What’s in a name? Multichannel vs Omnichannel Marketing

March 13, 2018 | Marija Sekularac

Marketing is an industry full of buzzwords, and at first glance the terms multichannel and omnichannel marketing seem to be describing the same thing. Both involve reaching out to customers in a variety of ways, and both involve keeping those touchpoints consistently awesome. While there are similarities there are also significant differences. Marketers need to know what those differences are so that they decide which goal to shoot for.

So what is the difference between multichannel and omnichannel marketing?

Multichannel marketing involves communicating with customers across multiple platforms and channels. It increases brand presence and gives customers the ability to choose their own favored method of interaction and engagement. Which is good, because 98% of Americans switch between devices multiple times in a day. A consistent multichannel experience makes it easier for customers to reach out to the brand when they’re ready to buy.

Omnichannel marketing is multichannel marketing evolved into its purest and most ideal form: a consistent and cohesive customer experience across all channels and types of engagement. It covers every possible interaction with the customer across all channels, from pre-sales to post-sales and everything in between. Every single touch point with the customer has to be seamless and generate warm and fuzzy feelings of satisfaction.
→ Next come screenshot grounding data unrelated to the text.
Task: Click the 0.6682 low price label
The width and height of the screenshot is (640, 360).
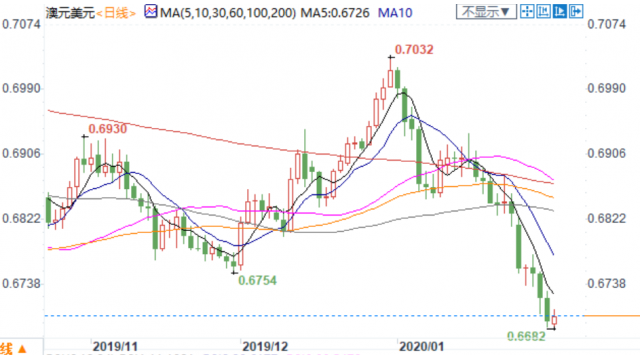Action: [x=526, y=336]
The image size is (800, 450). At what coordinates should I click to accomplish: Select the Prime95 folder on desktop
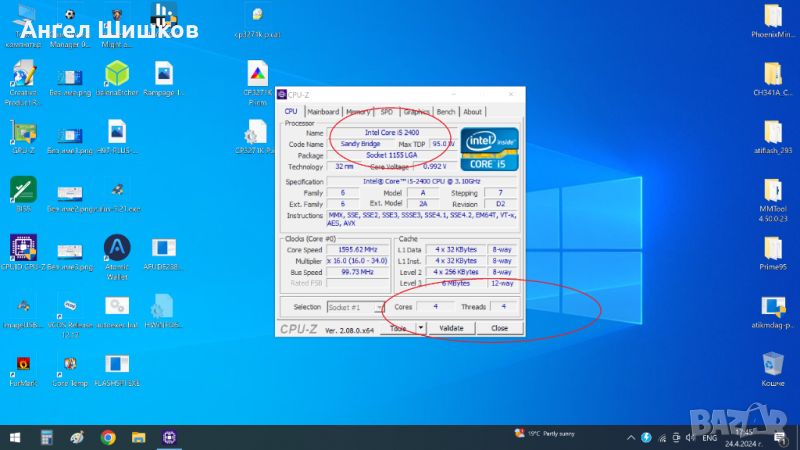coord(772,248)
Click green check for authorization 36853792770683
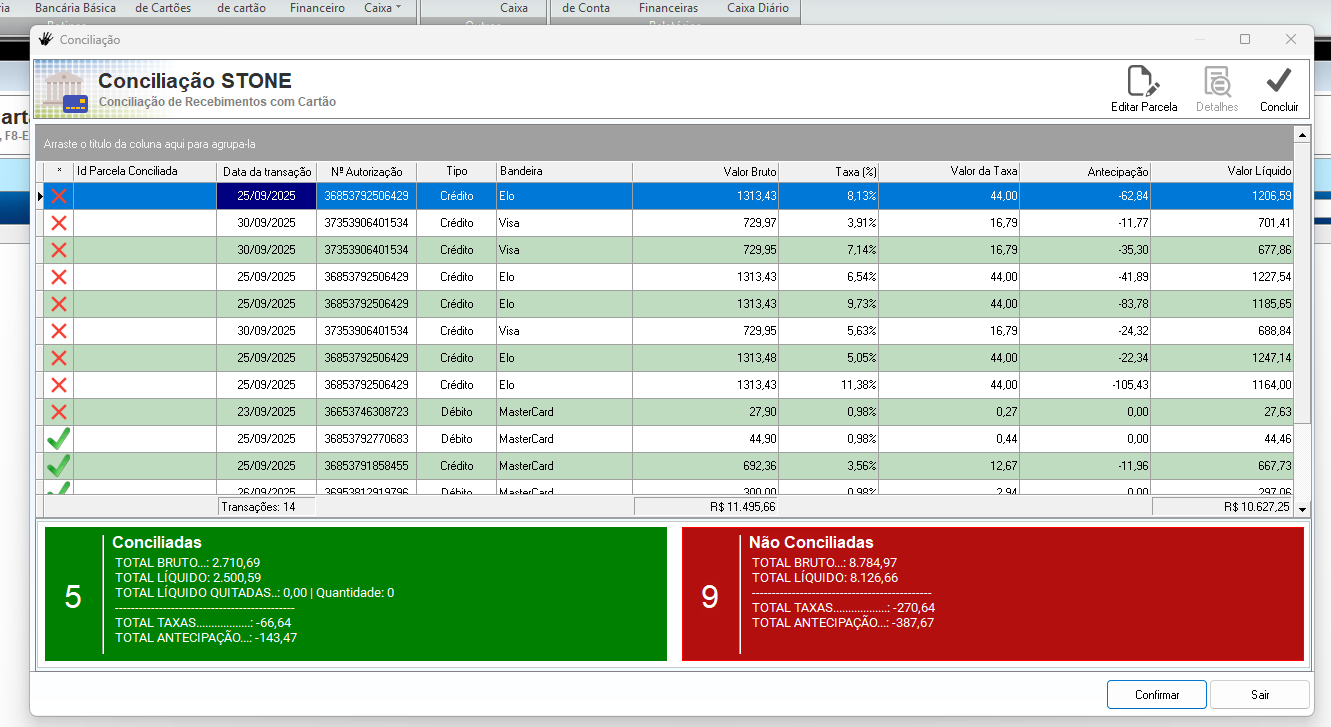The image size is (1331, 727). 59,439
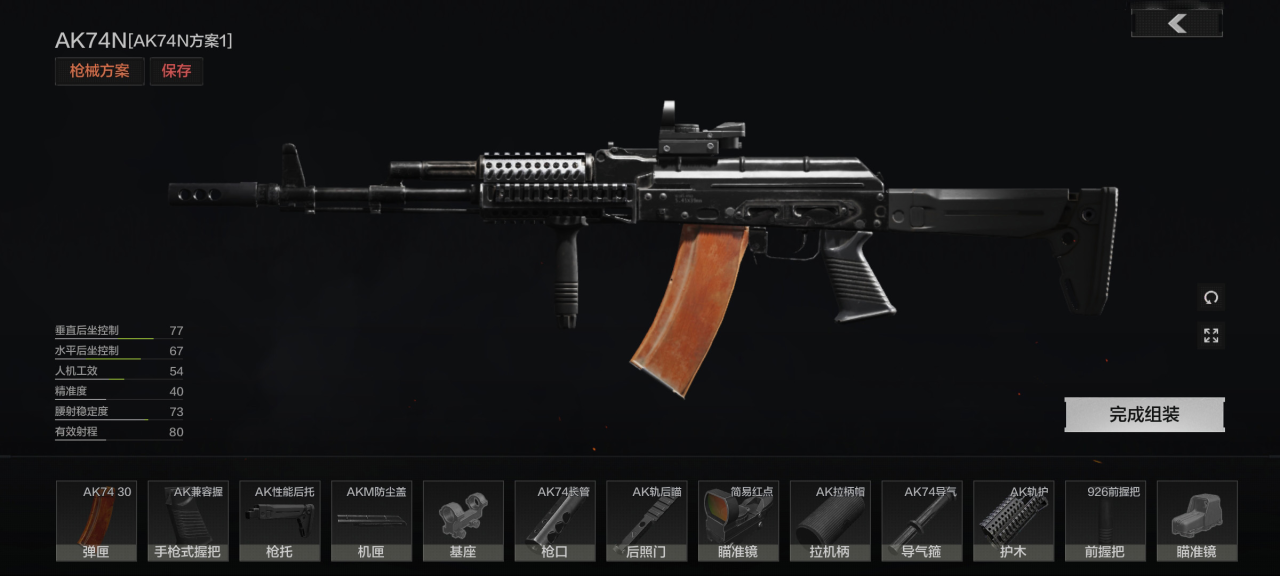The width and height of the screenshot is (1280, 576).
Task: Open the rear sight slot
Action: coord(647,521)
Is omnichannel marketing worth it?

If omnichannel marketing sounds like it’s a lot of work, that’s because it is. Maintaining that level of consistency across multiple channels, platforms and teams is extremely difficult. 61% of customers can’t easily switch from one channel to another when dealing with customer service. Most companies simply don’t have the infrastructure or process required to make omnichannel work.

But the payoffs are enormous when it does work. Businesses that successfully adopt omnichannel marketing strategies achieve 91% greater year-over-year retention rates over those that don’t.

So how can you get your business to that level?

One step at a time.

Take your first step towards omnichannel marketing

We recommend focusing on one area first, then move on to others once you’ve established a standard of quality. This “pioneering area” so to speak has to have the greatest impact for the investment. For most businesses this usually means customer service.

Customer service is the thorniest part of the omnichannel marketing experience because it has the most impact on a customer’s happiness, and yet is the most difficult to get consistent. Disconnected systems and uncoordinated databases break up the flow of a support call and force customers to repeat the same information—especially if calls transfer from one agent to another.

A proper call management and tracking system helps solve these problems by:

  • Coordinating omnichannel information between marketing, sales and customer support
  • Alerting call center agents as to the nature of the call prior to actually starting the conversation
  • Scalable personalization of the call experience
  • Tracking call metrics for better marketing insights

Retreaver’s call tracking platform layers onto existing phone systems to do just this. Get started on your omnichannel marketing strategy by improving your contact center performance and provide valuable metrics to marketing, sales and customer success. Visit try.retreaver.com to learn more!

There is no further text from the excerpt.